Hello, old friend.
No, really. It’s been a really, really long time since I’ve written anything substantive here. So long, in fact, that even doing a “catch up” seems ridiculous.
Everything seems ridiculous right now. It’s like we’re living in an alternate reality, or some slow-moving dystopian epic… like a thorough and detailed character study on society slowly losing its mind collectively. If I’m being honest, it’s felt like this for the last three years, like pieces of our national identity and cultural pride as Americans has been chipped away one dusty, jagged fragment at a time. That feeling has only intensified as COVID-19 has screamed through our cities, our infrastructure and political system ill equipped to respond.
Tomorrow is my birthday, and I normally take this time to reflect back on the last year and think about how things have changed and where I’m going, and that seems like an impossibility this year. It’s hard to think back without wishing things different than this moment in time and hard to look forward without cringing about what’s coming, knowing that it’s going to get worse before it gets better. It seems like it’s only safe to communicate in joking-not-joking memes, or this all becomes too horrifyingly real.
This time last year I was worrying about my fiancé getting his visa. Now I worry about whether I brought him to a country incapable of seeing to his health if he catches COVID-19.
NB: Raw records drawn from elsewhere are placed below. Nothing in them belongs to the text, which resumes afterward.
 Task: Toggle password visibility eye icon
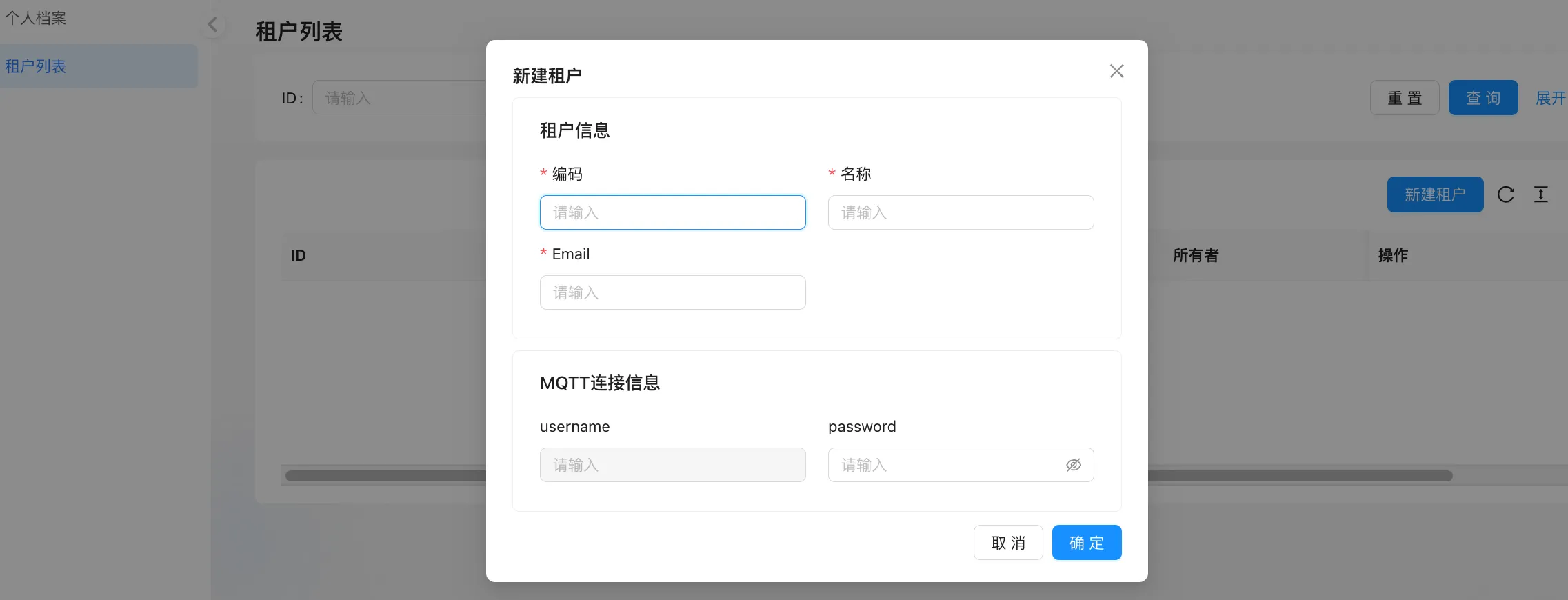(x=1073, y=466)
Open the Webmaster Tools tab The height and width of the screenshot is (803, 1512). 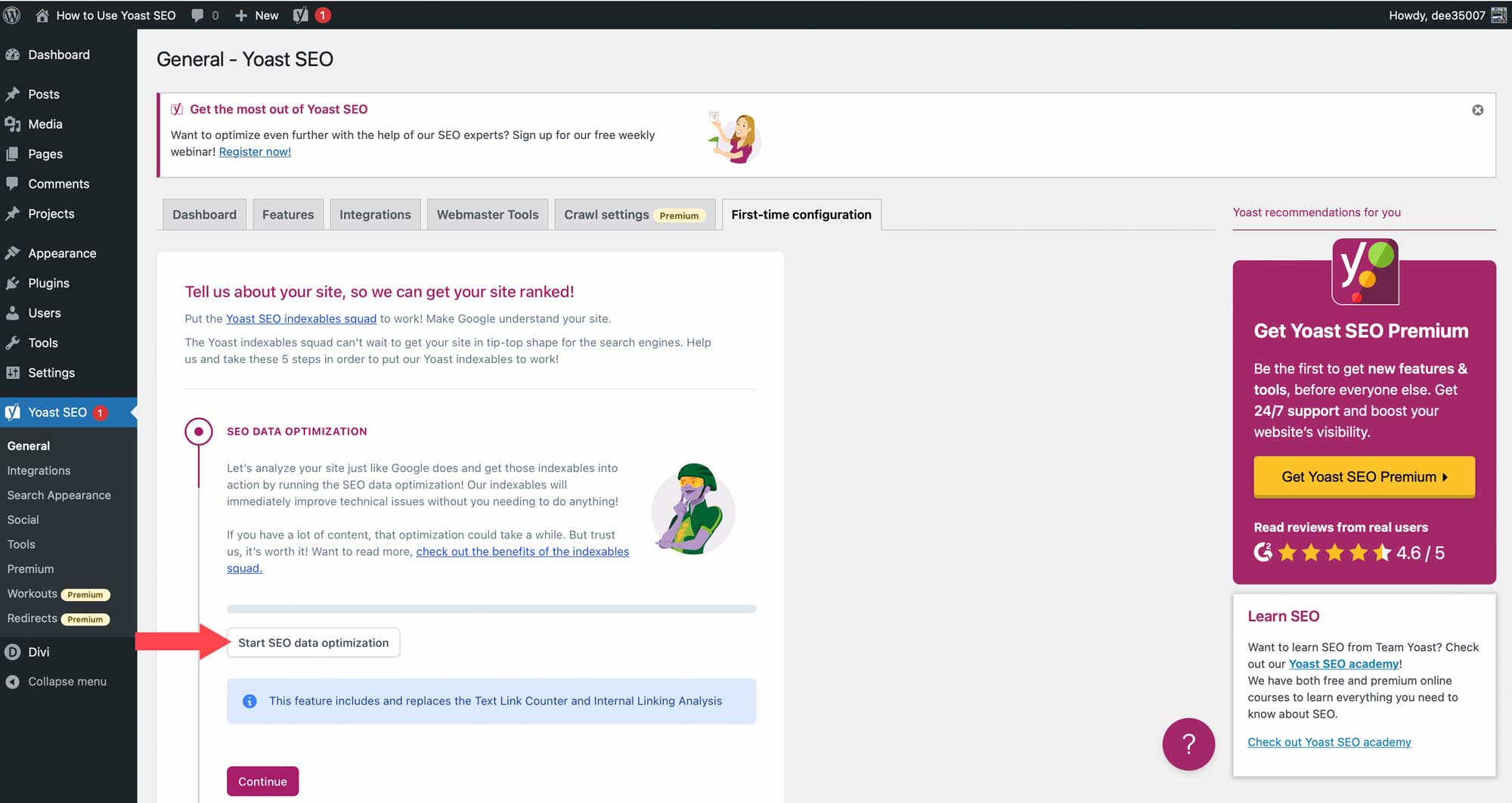point(487,214)
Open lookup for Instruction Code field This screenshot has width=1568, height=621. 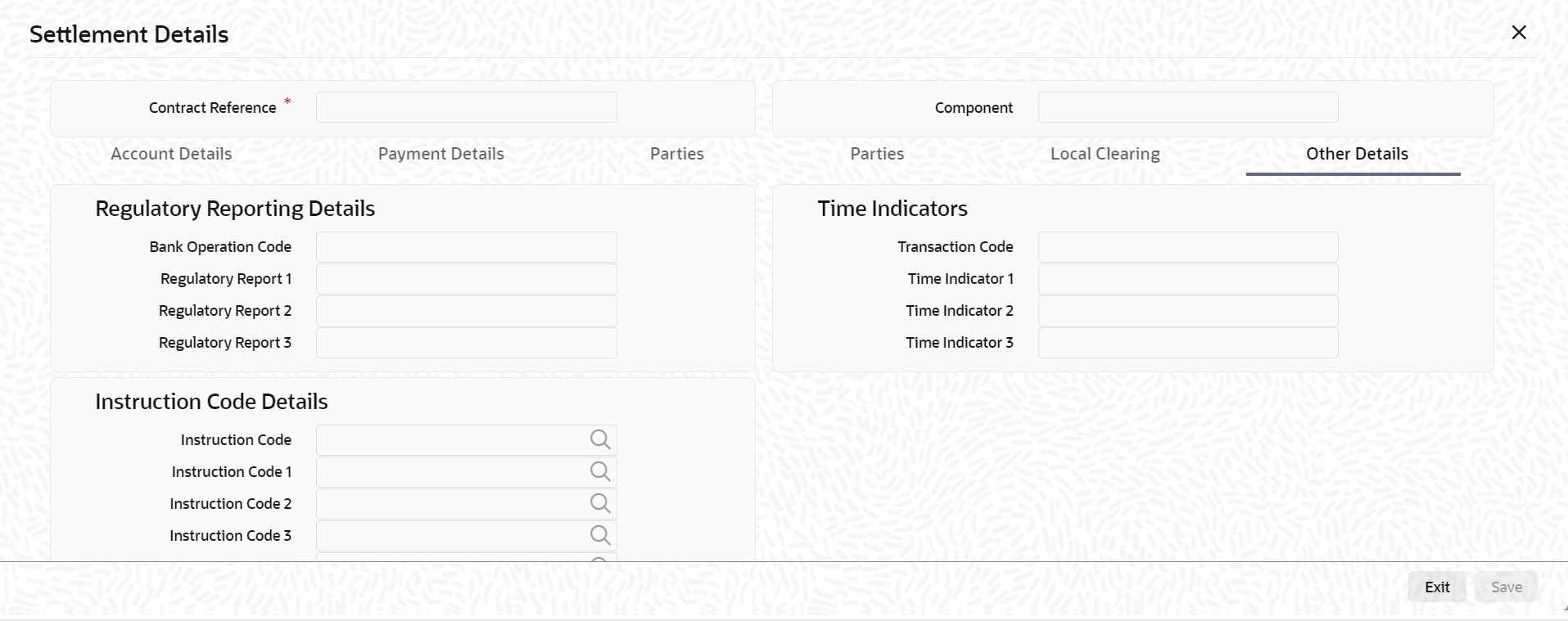pyautogui.click(x=600, y=440)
This time last year, I was worrying about whether I’d be able to start taking a salary from my startup. Now I worry about continuing to make payroll.
This time last year, I didn’t even know I was going to have Bell’s Palsy. Now my right eye waters, and I wonder if catching the virus would bring it back.
This time last year, I was worrying about what seemed really important at the time. Now I worry about friends who are ill, family members getting ill, and people I know dying.
So, I guess on the occasion of my 43rd birthday, there isn’t much to say except I hope we’ll all have another year to worry about this alternate reality we find ourselves in, and that the fight for the soul of this country is won.